PAGE TEXT:
The problem with this logic is that the CDC has estimated that close to half of the population has an underlying condition that puts them at risk for severe COVID-19 consequences. It is not so simple to isolate half of the population from the other half and the declaration makes no mention of how this would be done.

The other problem with this proposition is that some of those at low risk do get very sick and die. Five percent of all people hospitalized with COVID are adults aged 18-34 years old. Of those young adults, 21 percent required intensive care, 10 percent required mechanical ventilation, and 2.7 percent died.

By the authors’ estimates, in three to six months enough healthy people will have been infected and recovered that the USA will have achieved herd immunity and we can all go back to living without any restrictions or worries. That sounds pretty good.

The WHO estimates that at least 65% of the population would need to be infected in order to achieve herd immunity. That is 213 million people in the US. The CDC sets the mortality of COVID at 0.65% (6.5 deaths per 1000 infections). If 213 million people in the U.S. got infected to achieve herd immunity, that would leave 1.4 million Americans dead. Not so good.

YOUR INSTRUCTIONS: Copy the herd immunity passage word for word. Start at the words "The problem with" and stop after "sounds pretty good.".

INFORMATION:
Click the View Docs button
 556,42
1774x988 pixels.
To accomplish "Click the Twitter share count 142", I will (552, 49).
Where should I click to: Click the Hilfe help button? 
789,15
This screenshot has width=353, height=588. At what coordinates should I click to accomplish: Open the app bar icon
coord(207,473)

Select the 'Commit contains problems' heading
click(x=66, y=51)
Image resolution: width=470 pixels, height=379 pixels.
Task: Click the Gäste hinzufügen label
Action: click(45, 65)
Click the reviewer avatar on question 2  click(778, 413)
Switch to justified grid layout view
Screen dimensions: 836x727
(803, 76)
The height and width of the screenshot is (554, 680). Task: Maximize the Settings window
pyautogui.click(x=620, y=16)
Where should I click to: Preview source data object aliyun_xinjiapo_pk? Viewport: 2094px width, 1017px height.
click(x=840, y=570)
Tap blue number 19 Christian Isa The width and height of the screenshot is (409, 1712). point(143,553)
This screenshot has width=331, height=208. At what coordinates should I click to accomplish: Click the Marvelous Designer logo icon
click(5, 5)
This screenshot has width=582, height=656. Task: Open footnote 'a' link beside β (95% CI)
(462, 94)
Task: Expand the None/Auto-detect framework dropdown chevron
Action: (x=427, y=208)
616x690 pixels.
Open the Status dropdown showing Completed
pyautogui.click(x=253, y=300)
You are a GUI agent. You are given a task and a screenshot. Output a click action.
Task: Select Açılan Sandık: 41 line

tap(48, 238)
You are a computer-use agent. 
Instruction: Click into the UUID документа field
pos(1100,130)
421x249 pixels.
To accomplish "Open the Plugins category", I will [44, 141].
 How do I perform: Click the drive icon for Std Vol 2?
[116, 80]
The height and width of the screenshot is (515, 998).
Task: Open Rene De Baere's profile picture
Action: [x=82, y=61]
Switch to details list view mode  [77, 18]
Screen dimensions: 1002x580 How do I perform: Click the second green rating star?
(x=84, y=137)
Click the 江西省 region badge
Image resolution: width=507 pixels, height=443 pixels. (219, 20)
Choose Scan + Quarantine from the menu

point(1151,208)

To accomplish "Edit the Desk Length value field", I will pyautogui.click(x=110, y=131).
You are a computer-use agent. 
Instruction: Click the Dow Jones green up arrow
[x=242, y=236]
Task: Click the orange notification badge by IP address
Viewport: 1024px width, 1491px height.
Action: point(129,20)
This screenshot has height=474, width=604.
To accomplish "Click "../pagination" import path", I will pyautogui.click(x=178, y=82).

COMPLETED TASK:
The problem with this logic is that the CDC has estimated that close to half of the population has an underlying condition that puts them at risk for severe COVID-19 consequences. It is not so simple to isolate half of the population from the other half and the declaration makes no mention of how this would be done.

The other problem with this proposition is that some of those at low risk do get very sick and die. Five percent of all people hospitalized with COVID are adults aged 18-34 years old. Of those young adults, 21 percent required intensive care, 10 percent required mechanical ventilation, and 2.7 percent died.

By the authors’ estimates, in three to six months enough healthy people will have been infected and recovered that the USA will have achieved herd immunity and we can all go back to living without any restrictions or worries. That sounds pretty good.